Oubli de pilule, rupture du préservatif, rapports sexuels non protégés… De nombreuses situations peuvent mener à une grossesse non désirée. Plusieurs solutions permettent de prévenir ou d’interrompre ces grossesses. Suite à un rapport sexuel non ou mal protégé, deux contraceptions d’urgence, permettent de réagir avant la fécondation.

La pilule du lendemain

Dans les quelques jours qui suivent après un rapport sexuel non protégé ou mal protégé, il est possible de prendre une pilule du lendemain. Objectif : empêcher la fécondation de l’ovule par un spermatozoïde. La contraception d’urgence hormonale se présente sous la forme d’un seul comprimé.
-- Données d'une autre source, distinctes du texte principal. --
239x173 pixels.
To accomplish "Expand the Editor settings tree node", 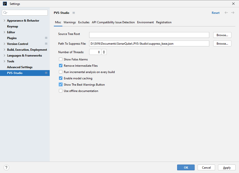I will tap(4, 32).
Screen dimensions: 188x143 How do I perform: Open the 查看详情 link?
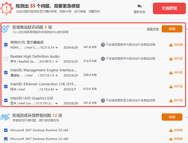click(x=153, y=29)
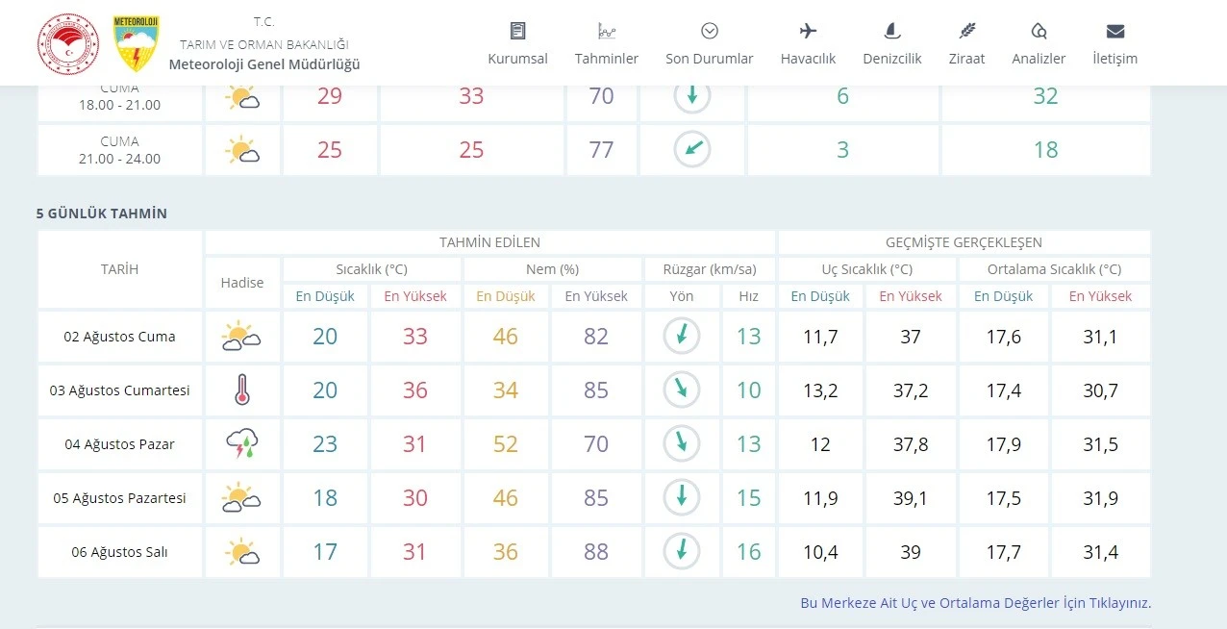This screenshot has height=629, width=1227.
Task: Click the 06 Ağustos Salı date cell
Action: pos(119,552)
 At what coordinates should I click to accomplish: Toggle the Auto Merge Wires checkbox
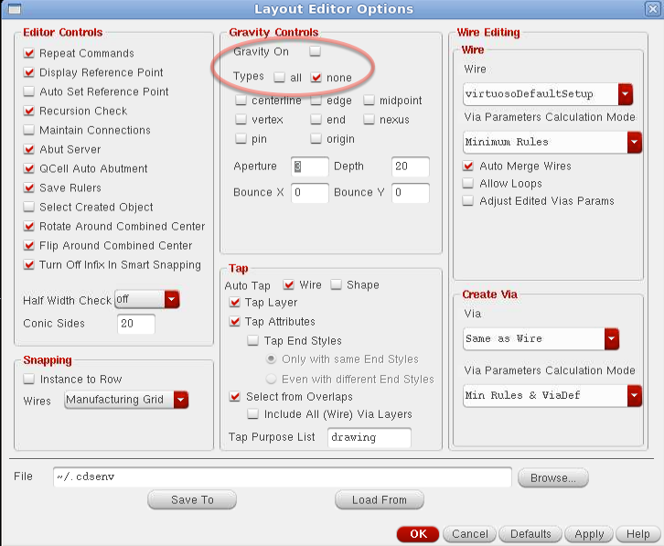[x=469, y=166]
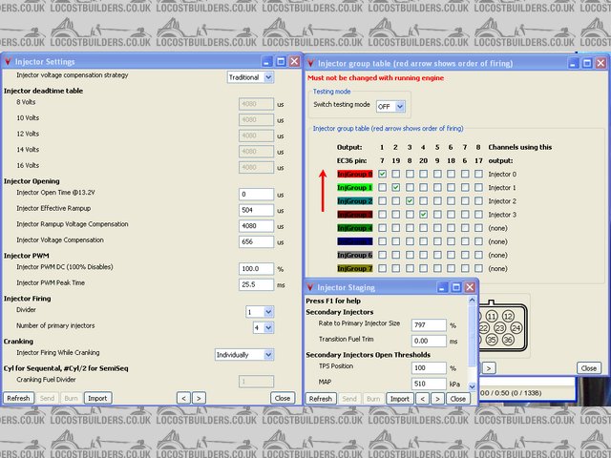Click the Injector Settings window title icon
This screenshot has width=611, height=458.
9,62
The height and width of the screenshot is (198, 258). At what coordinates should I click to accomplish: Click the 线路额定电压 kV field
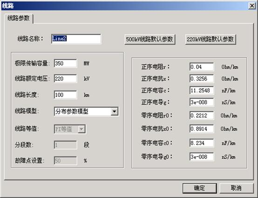click(66, 79)
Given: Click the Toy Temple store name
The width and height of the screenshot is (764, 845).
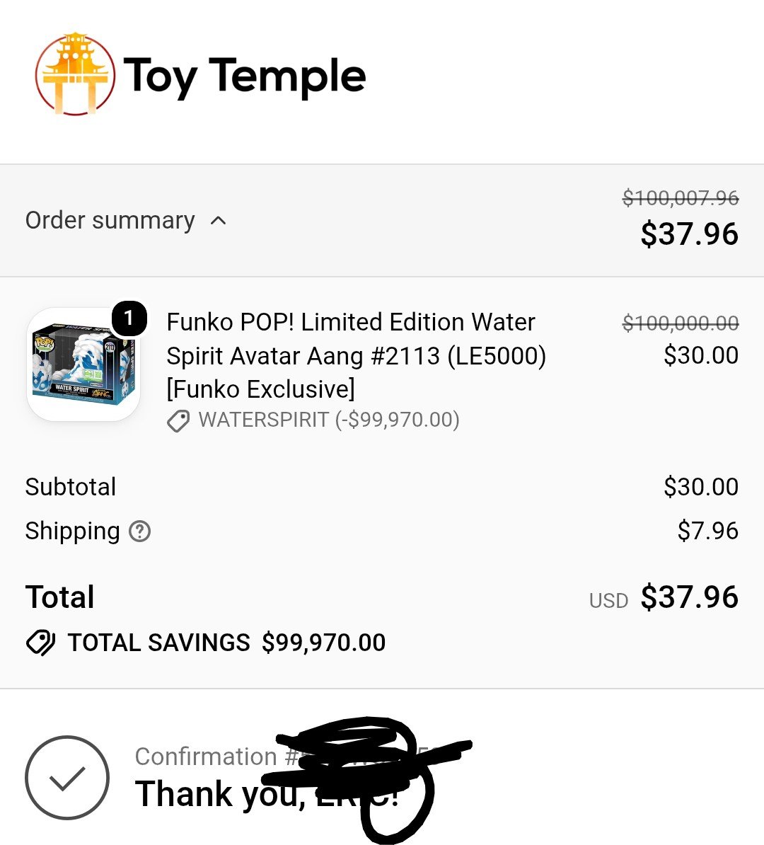Looking at the screenshot, I should pos(245,76).
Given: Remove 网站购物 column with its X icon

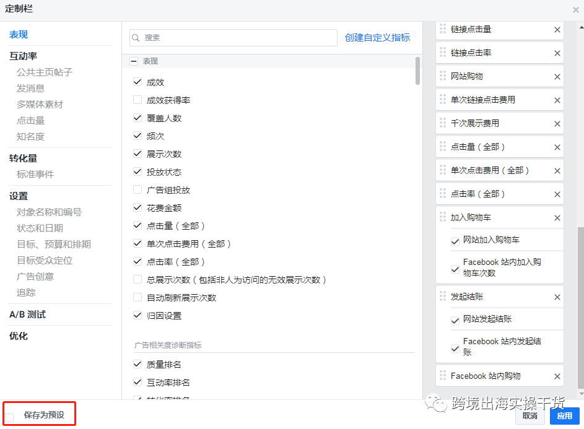Looking at the screenshot, I should pyautogui.click(x=556, y=76).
Il existe deux types de pilule du lendemain :

  • Le premier contient du lévonorgestrel, à prendre le plus tôt possible, dans les trois jours (72 heures) suivant le rapport sexuel.
  • Le second contient le principe actif ulipristal acétate (EllaOne), à prendre au maximum dans les cinq jours (120 heures) suivant le rapport sexuel.
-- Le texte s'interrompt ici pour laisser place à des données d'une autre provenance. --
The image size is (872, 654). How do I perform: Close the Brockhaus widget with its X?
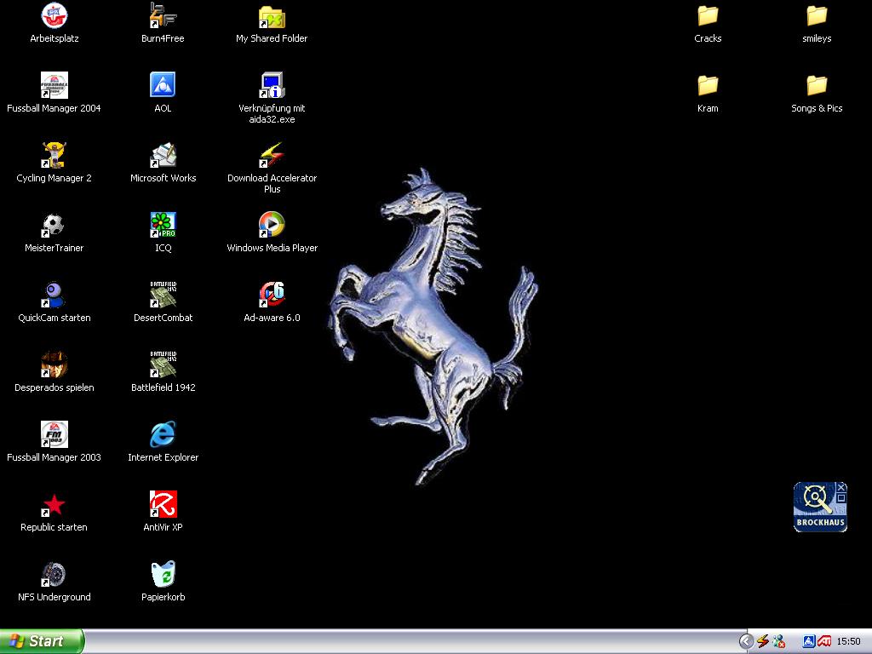(x=841, y=487)
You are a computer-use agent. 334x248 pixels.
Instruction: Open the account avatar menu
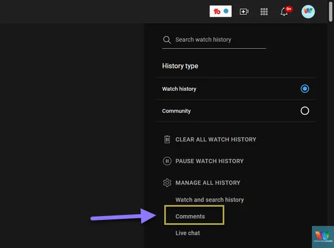(x=308, y=12)
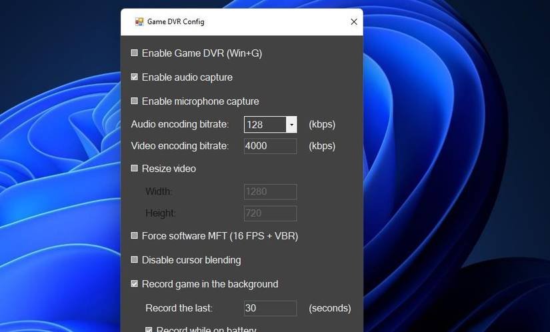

Depuis le 1er janvier 2023, la pilule du lendemain est prise en charge à 100 % sans ordonnance, pour toute femme mineure ou majeure. Elle est sans danger et sans effets secondaires graves. Toutefois, il convient de rester vigilante en cas de risque ou d’antécédents de grossesse extra-utérine.

Le DIU au cuivre

Le dispositif intra-utérin (DIU) au cuivre est considéré comme la méthode de contraception d’urgence la plus efficace. L’insertion d’un DIU au cuivre rend en effet l’utérus impropre à l’implantation de l’ovule. Entre le moment du rapport sexuel et l’implantation d’un ovule, il se passe au moins cinq jours. Cette méthode est plus difficile à mettre en œuvre, car elle nécessite la disponibilité des praticiens (médecins, sages-femmes). Le DIU au cuivre est disponible en pharmacie sur prescription médicale pour un coût d’environ 30 euros.